Wednesday, November 6, 2013

November 16-20 Potential Cold Shot & Winter Storm

There is a possibility of a cold weather event and winter storm in during the November 16-20 timeframe.

Shown above is the 12z GFS projection of 500 millibar height anomalies across the North Pacific. If you look over by Japan, you will see a swath of negative height anomalies over that area. This is suggestive of a storm system in the area. As some of you may have seen on this blog and elsewhere, it has been discovered that troughing in East Asia tends to lead to a storm system and associated cold weather event in the East US roughly 6-10 days later, per Joe Renken. The image above is valid for November 10th, meaning we are looking at the November 16-20 timeframe for a potential cold weather event and winter storm.

As of now, there is no way to determine which areas may be hit by the potential storm system, and who may be affected by the cold weather. Per the weather pattern in the days leading up to the aforementioned timeframe of interest, I currently see the Plains at the best risk of this winter storm, mainly due to a rather strong high pressure system in the East US. However, as future model runs come out, the situation is bound to change. In the same sense, the potential areas affected are bound to change. This is a very fluid situation, and asking if your area may be affected will not yield any accurate answers, unfortunately.


November 13-16 Potential Winter Storm

There is a very slight chance of a winter storm that may impact the Plains, Midwest and Northeast.

The European model had previously been showing a major snowstorm in the Plains, Midwest and Northeast from the November 13 to November 16th period. This came as the model projected a storm system to develop in the southern Plains that then moved north and east to spread snow across the aforementioned regions. The model has since lost the idea of the major storm, but with other guidance also showing the potential for snowfall in these regions in roughly the same idea (which we will discuss later), we are gong to look at the mid-level atmospheric set-up to determine if that forecast is even realistic.

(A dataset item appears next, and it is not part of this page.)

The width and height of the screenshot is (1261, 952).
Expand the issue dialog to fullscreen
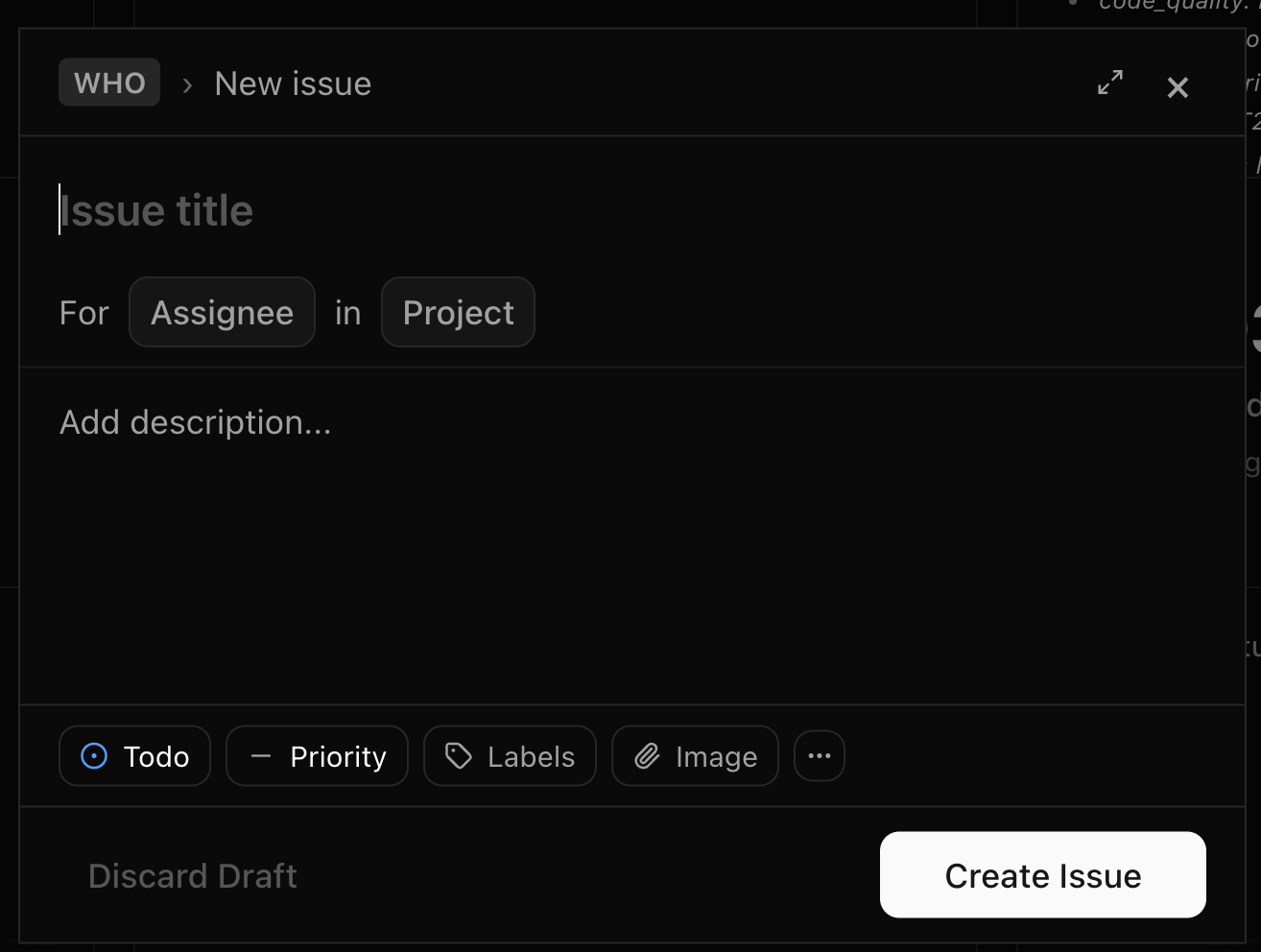1110,83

The mid-level synopsis for this time frame from the 0z ECMWF shows a deep trough across the Plains, which in turn has provoked slight ridging in the East that gradually increases to a staunch high pressure system on the Maine border with Canada. This does have some merit- with model guidance in agreement on stormy weather prevailing over quiet weather on the West, the potential for high pressure ridging in the Southeast grows. That said, with the idea of a storm system arriving in the Plains, it wouldn't be difficult to imagine that the storm would then make a beeline for the Midwest and Plains, before possibly pushing north or east. This would only be possible if we see the colossal ridge in the Bering Sea break down in the day or two leading up to this projected storm.

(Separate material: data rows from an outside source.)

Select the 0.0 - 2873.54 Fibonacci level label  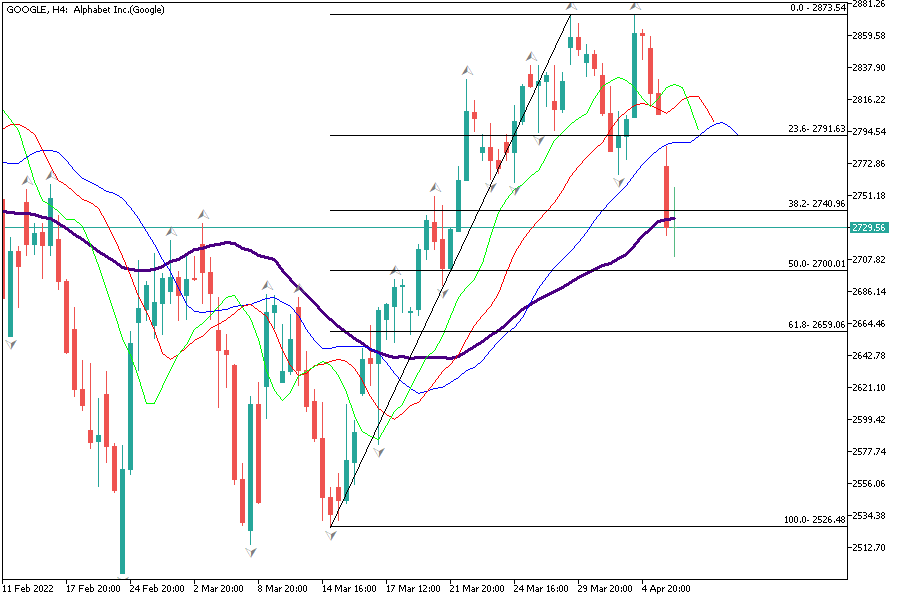pos(817,8)
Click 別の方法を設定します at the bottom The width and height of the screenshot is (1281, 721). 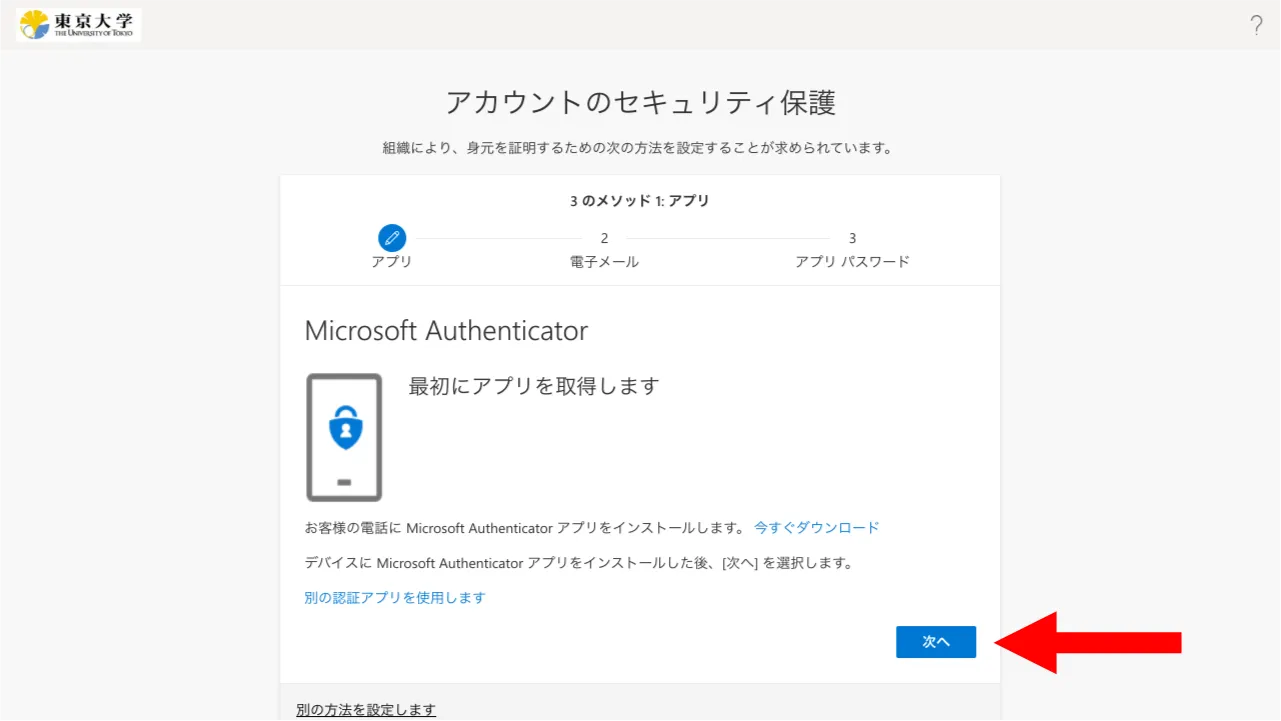coord(366,710)
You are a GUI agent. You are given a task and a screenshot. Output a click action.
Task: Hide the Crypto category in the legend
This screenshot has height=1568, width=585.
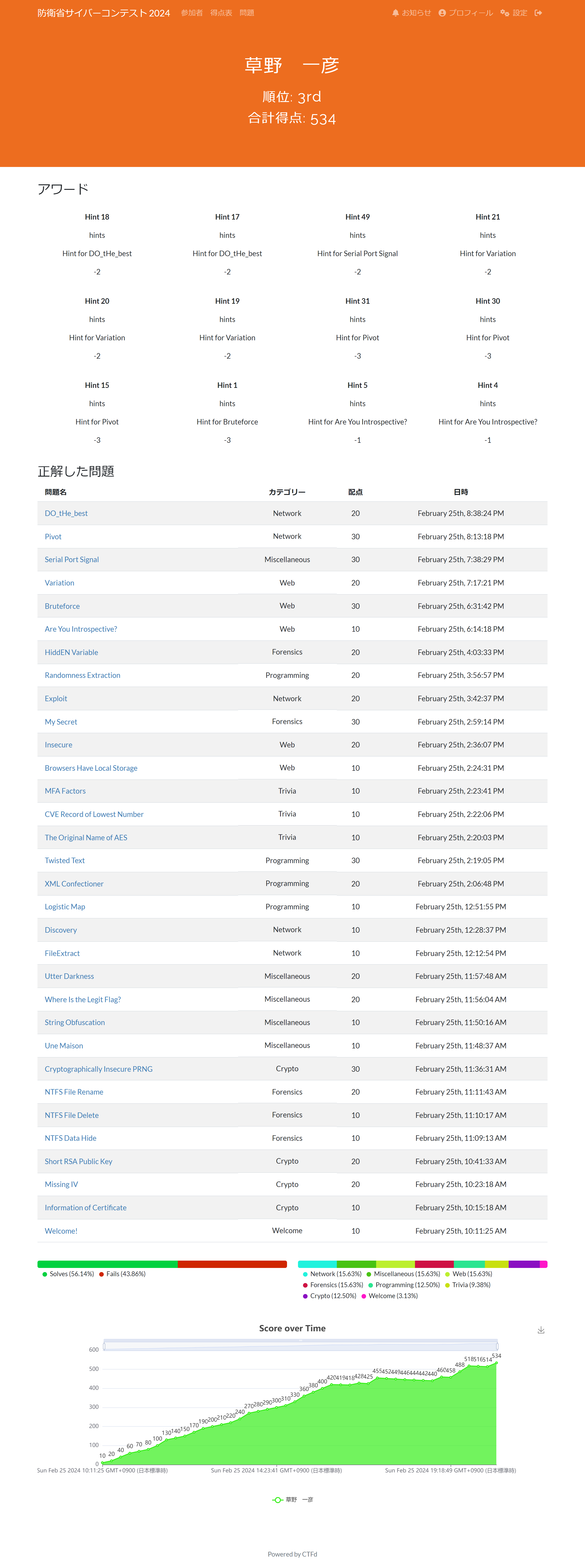pos(329,1296)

Ensemble guidance confirms the widely-expected idea that a massive ridge will blossom in the Bering Sea in the next several days. When that happens, a very meridional (wavy) pattern will evolve throughout the eastern Pacific and North American regions. This huge ridge in the Bering Sea will lead to some decent troughing activity across the waters in the far northeast Pacific, with this resulting in ridging across the Rockies in North America.

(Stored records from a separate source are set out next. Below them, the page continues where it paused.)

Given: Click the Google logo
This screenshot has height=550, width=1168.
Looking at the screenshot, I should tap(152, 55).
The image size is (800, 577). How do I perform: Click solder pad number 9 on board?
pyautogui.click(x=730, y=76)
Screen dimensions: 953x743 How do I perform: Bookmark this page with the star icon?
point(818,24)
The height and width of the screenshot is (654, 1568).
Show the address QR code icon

Two or so days later, models agree that the ridge will start to flatten out across the northern Pacific, and it is here where the potential for this storm system arises. When that ridge flattens our, it is expected that the aforementioned troughing anomalies in the northeast Pacific combine with negative height anomalies in the Arctic to create an elongated negative height anomaly zone, and this would be expected to carry the storm system. As the elongated negative height anomaly zone moves east into the Rockies and Plains, previously-entrenched ridging over the Canadian Maritimes flexes its muscles once again, and provokes a situation akin to the one shown in the second image on this post.

Based on all of this information, and accounting for trends in the GFS and its ensemble set, I'm really unenthusiastic about this storm. While it technically can happen, and there is a chance, bear in mind that chance is very low. I do think there will be a chance for some snow during this timeframe as the pattern attempts to switch to a more winter-like pattern, but as of now, I'm not seeing a major winter storm in the forecast for the Plains, Midwest and Northeast.